This is ... curve grading, right?

It's a bit alien to me. Where I went to school, you used get scores from 1(lowest)- to 10 (highest) where 6 is "Acceptable". You could curve the questions, but not the students. So theoretically the whole class could all score 1s, or all could score 10s. This makes more sense to me, if everyone works hard, they should all succeed, and if they're all lazy they should fail.

You couldn't arbitrarily decide that exactly 20% gets -say- an 8. I've always wondered what the steelman is for curve grading.


Replies

swatcodertoday at 4:42 PM

It's a countermaneuver against grade inflation.

Students and their often overinvolved and influential parents put a tremendous amount of pressure on instructors to provide high marks regardless of performance. This was always an issue but has become more and more uniquitous in recent decades.

Although some manage, it's extremely hard for indivudal instructors to stand up for earnest critical grading in the face of all this pressure. However, an institional policy like this lets them point to that policy as a sheild that deflects responsibility from individual teachers to a faceless, indiffent bureaucracy.

That's not to say that this is the best possible such countermaneuver, but that's the role it's trying to fulfill.

The grading system is already long broken -- far removed from your own meritocratuc ideal -- and this is a meager attempt to do something about it.

mishellaneoustoday at 4:33 PM

> I've always wondered what the steelman is for curve grading.
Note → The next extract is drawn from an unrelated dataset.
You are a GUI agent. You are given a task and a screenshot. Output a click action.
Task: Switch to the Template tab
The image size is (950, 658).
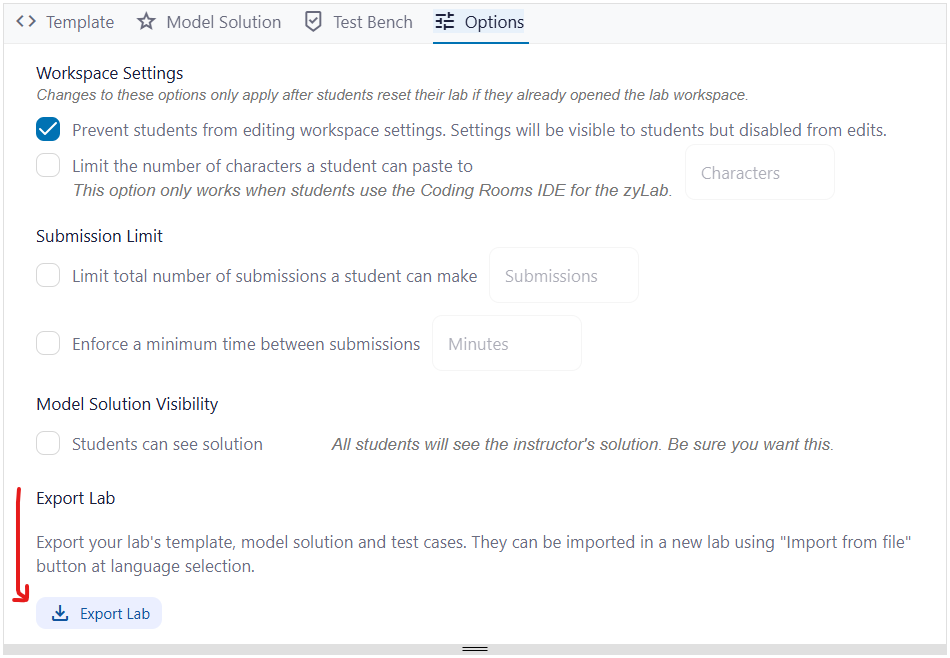click(x=79, y=21)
assuming that by "steelman" here you mean "the justification", i believe the point is that a curved grade shows how you compare to others. the idea is that "getting 40% of the answers right" is meaningless if you don't know how hard the test is, so you'd rather have a grade that says "top 5% of the class".
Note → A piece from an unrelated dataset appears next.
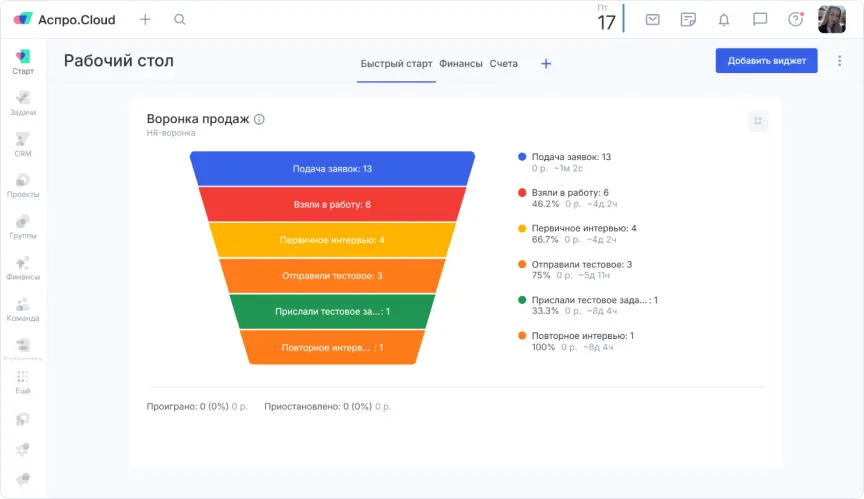Open the mail envelope icon
Viewport: 864px width, 499px height.
pyautogui.click(x=652, y=19)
this what i see as the justification, at least. not an endorsement of the idea

recursivecaveattoday at 4:02 PM

It's kind of curve grading I guess? There's no limit on A- and below, so you could have 20%(+4) A students and 80% A- if you really wanted. Or 100% Fs if you want to retire from teaching immediately. I wouldn't say I'm a curving advocate, but it seems to me 400 Calc 1 students or whatever is a large enough sample that statistically curving will not do any great injustice.